Forty years later, German trade unionists speak with gratitude and admiration of Keenan's work for their revitalization. They point disclosed as well, that because Germany's trade unions were able to regain their feet fairly quickly after the war extreme pointed they were able to participate vigorously in the shaping of the nation's recent government and to insist that their long-held democratic traditions subserve as a model for its structure
As this volume makes clear, without Joe Keenan's steady hand and his insistence in succession guaranteeing freedom of association and all trade union rights to German workers, that fierce voice for democracy might not have been heard.
The author points disclosed that the biography is intended to be an overview of Keenan and his career rather than a definitive, scholarly account of his life and times.
Gannon effectively makes the point that although-- and perhaps because--Keenan had no craving appetite for personal publicity--his numerous achievements far outstrip his fame.

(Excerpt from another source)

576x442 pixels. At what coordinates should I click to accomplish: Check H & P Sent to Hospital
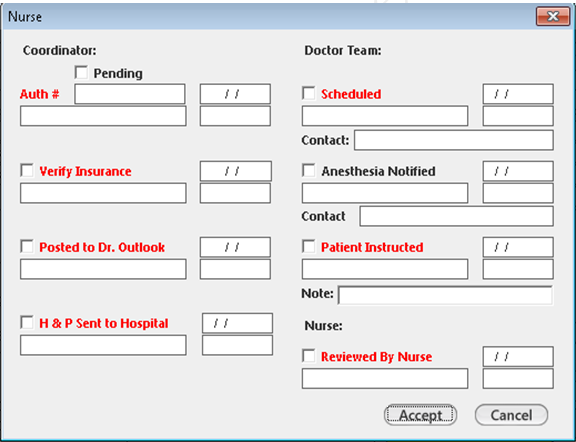pyautogui.click(x=27, y=323)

Keenan was born in Chicago in 1896 joined Electrical Workers Local 134 there as an apprentice in 1914 became the local's recording secretary in 1928 and from 1937 to 1951 serv as secretary of the Chicago Federation of Labor. He was pitch uponed secretary of the IBEW in 1957 a support he held until his retirement in 1976 He serv as president of the AFL-CIO Union Label & Service Trades Dept from 1975 to 1979
In 1948 Keenan became director of COPE's forerunner, the AFL Labor's League for Political Action, and from 1951 to 1954 he also serv as secretary of the AFL's Building & Construction Trades Dept
A supporter of the merger Keenan was pitch uponed to the Executive Council of the newly formed AFL-CIO in 1955 and was re-elect at each federation convention until his retirement. Among his solution roles on the council was his chairmanship of the Housing Committee. His muscular interest in affordable housing for working race bolstered the effort to create what is now the AFL-CIO's Housing Investment Trust.
yet among the responsibilities closest to Keenan's heart--and those that secur him a place not alone in labor but also in American history--were his services during World War II as the AFL's representative upon the National Defense Advisory Commission created by way of President Roosevelt. During that period he also was labor vice chairman of the War Production Board where he was the linchpin in efforts that assured stable labor relations from one extremity to the other of the war and kept the nation's war production humming.

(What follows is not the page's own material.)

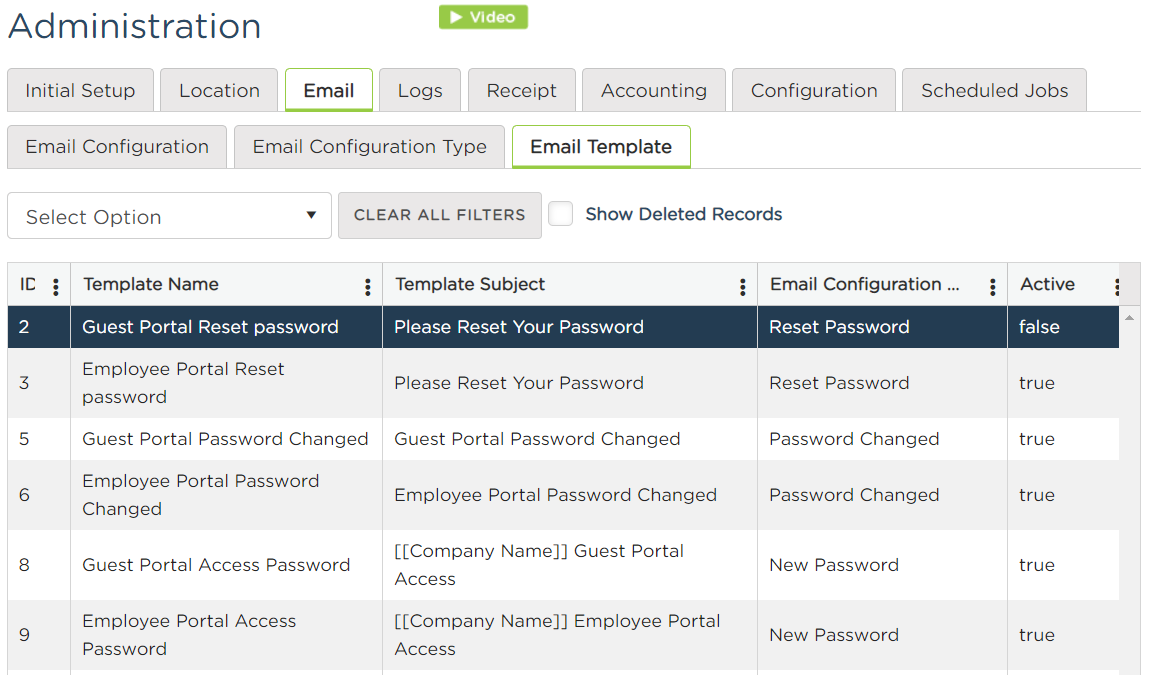Screen dimensions: 1149x675
Task: Select the Guest Portal Reset password row
Action: 564,327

Keean went to Germany almost immediately after the war finised as labor adviser to Gen Lucius Clay.
For his services, Keenan was awarded the nation's couple highest civilian awards, the Medal of Freedom and the Award of Merit.
Gannon's account of Keenan's service throughout those years is meaty and satisfying, particularly in his use of Keenan's have recollections and those of major national figures who worked with him.
Among his contemporaries, Ambassador W Averill Harriman watchs in the book's preface that Keenan's name "became a fiction both in wartime and beyond' becase of his "commitment to the national interest above any parochial or limited pertain tos an open and friendly manner which immediately put others at ease; and a belief in the fundamental modesty and good will of other human beings.'
Gannon says virtually all of Keenan's associates conspire in that assessment of his personality and his approach to his duties. They also stres his tenacity to a cause in which he believed, and his unflagging--but not ungentlemanly --opposition to individuals or issues that attacked his hard personal beliefs or the labor motion he loved.
That grit, Gannon exhibits was particularly apparent in Keenan's energeic political activities for Labor's League and later COPE
Keenan was clearly a staunch anti-communist, if it were not that he was eqully an adverse of the tactics of Sen Joseph Mc-Carthy, and he missed no love for Sen. Robert Taft either through his red-baiting or labor-hating.